7 réflexions au sujet de « Le jour où j’ai redonné sa place à mon grand- père »

  1. Merci, Aude pur ce témoignage magnifique de la puissance des rituels, et en particulier le votre que vous avez su intuitivement mettre en place!!!!

    C’est très émouvant, très riche…

    Merci, Dina d’avoir invité à Aude de partager son histoire qui m’a beaucoup touchée et enrichie.

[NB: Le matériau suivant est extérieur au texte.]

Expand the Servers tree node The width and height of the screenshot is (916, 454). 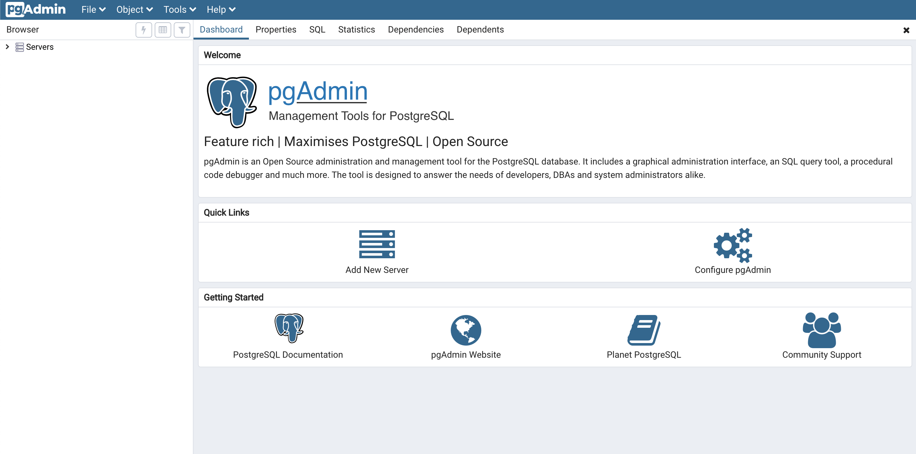[x=7, y=47]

  2. Magnifique rituel Aude qui nous montre avec puissance et élégance que réparer nos histoires, c’est réparer nos vies. Je pense a ce grand-père, père déchiré de ne pas revoir ses fils et à la profonde joie qui aurait été la sienne de voir sa petite-fille émerger de l’ombre du temps pour lui rendre justice. Où as tu acquis ce talent de tisseuse de vies ? Merci d’avoir éclairé ma journée de cette belle lumière de justice et d’amour.

  3. Merci Dina. Magnifique témoignage, sensible, très illustré, où les histoires se mêlent, s’emmêlent, et se démêlent. J’ai vu sourire de gratitude et de reconnaissance l’âme du Grand-père pour cette petite fille qui poursuit son chemin de femme.